Difference between numpy.insert() and numpy.append() functions

Learn about the difference between numpy.insert() and numpy.append() functions in Python. By Pranit Sharma Last updated : December 25, 2023

NumPy is an abbreviated form of Numerical Python. It is used for different types of scientific operations in python. Numpy is a vast library in python which is used for almost every kind of scientific or mathematical operation. It is itself an array which is a collection of various methods and functions for processing the arrays.

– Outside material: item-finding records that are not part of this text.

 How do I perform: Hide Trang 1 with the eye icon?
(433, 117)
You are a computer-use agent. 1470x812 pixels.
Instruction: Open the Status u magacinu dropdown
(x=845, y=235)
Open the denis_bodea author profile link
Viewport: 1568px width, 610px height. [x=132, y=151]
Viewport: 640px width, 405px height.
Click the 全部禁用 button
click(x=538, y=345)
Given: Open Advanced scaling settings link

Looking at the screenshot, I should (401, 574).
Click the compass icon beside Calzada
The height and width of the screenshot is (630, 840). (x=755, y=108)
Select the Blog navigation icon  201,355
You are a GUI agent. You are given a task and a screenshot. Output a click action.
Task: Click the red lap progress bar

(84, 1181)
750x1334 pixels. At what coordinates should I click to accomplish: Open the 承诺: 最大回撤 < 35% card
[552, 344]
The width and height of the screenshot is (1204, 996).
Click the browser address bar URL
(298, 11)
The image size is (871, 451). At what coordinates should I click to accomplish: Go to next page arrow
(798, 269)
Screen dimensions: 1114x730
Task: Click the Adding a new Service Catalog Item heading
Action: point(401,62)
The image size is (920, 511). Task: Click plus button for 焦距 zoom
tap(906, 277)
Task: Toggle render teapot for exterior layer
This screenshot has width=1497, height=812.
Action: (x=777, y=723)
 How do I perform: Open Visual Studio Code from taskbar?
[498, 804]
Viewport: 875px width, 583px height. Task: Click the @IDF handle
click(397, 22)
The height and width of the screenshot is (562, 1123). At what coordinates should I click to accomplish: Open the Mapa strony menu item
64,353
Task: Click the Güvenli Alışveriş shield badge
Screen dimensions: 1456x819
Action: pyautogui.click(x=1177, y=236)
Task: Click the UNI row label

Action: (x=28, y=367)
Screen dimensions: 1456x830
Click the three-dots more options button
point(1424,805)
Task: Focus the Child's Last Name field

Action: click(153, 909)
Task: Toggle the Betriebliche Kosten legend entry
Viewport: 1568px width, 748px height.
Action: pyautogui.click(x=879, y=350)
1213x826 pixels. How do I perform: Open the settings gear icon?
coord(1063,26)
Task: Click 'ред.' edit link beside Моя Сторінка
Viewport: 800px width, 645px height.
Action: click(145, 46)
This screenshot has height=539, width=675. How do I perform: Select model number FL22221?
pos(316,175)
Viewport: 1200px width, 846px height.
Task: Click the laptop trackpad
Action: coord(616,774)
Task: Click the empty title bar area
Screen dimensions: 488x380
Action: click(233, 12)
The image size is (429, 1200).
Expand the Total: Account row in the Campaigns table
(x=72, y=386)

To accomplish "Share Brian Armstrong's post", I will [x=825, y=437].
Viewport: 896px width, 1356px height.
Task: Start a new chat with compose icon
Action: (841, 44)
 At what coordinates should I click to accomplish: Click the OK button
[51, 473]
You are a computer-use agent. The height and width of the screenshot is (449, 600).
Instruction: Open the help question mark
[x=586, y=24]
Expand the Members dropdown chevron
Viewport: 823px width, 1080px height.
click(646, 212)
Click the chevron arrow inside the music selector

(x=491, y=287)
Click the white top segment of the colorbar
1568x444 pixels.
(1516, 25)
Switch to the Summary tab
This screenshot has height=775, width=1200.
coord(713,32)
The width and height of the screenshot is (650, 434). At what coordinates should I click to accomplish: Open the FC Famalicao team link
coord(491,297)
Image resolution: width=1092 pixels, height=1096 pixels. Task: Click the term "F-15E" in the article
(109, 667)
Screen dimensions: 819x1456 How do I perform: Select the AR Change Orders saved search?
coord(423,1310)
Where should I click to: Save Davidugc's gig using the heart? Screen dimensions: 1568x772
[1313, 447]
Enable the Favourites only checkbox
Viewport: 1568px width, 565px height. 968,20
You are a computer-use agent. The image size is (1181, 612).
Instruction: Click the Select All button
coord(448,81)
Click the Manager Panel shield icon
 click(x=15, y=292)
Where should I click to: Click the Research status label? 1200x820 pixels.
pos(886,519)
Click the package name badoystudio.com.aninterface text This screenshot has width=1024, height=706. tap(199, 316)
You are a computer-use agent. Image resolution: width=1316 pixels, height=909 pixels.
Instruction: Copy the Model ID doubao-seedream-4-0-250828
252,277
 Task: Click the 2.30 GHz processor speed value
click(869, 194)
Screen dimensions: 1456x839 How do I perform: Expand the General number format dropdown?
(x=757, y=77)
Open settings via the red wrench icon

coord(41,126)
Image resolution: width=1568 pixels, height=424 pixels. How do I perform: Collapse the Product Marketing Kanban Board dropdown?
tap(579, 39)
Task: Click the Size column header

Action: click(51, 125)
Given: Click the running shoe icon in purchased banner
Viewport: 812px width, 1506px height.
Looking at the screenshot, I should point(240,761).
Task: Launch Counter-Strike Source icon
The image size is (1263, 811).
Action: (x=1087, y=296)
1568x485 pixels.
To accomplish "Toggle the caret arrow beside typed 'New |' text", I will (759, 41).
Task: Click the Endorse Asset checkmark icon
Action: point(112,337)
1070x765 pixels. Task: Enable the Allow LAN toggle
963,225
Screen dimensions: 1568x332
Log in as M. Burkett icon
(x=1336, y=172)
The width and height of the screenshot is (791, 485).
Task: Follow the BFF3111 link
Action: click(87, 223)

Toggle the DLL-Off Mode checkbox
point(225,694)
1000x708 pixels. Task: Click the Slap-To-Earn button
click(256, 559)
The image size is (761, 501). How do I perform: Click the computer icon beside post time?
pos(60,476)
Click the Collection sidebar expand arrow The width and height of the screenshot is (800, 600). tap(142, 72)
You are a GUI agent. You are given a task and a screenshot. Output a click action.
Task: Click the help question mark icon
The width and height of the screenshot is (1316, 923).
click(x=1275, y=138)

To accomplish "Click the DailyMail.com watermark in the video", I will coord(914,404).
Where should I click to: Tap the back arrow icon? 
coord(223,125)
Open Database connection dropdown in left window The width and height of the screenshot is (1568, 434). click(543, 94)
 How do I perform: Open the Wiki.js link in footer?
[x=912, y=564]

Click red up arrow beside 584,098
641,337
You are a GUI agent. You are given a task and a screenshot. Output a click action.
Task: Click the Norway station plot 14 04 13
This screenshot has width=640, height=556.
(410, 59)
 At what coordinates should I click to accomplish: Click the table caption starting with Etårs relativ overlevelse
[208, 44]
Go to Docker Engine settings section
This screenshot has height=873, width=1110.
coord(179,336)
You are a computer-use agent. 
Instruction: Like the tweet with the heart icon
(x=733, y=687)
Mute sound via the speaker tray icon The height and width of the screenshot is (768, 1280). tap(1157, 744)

numpy.insert() Vs numpy.append() functions

In NumPy, we use the insert() function to insert values along the given axis before the given indices. It takes an input array, an object that defines the index or indices before which values are inserted, and the values which have to be inserted as the main 3 parameters. It also takes an optional parameter as an axis which represents the axis along which the values have to be inserted.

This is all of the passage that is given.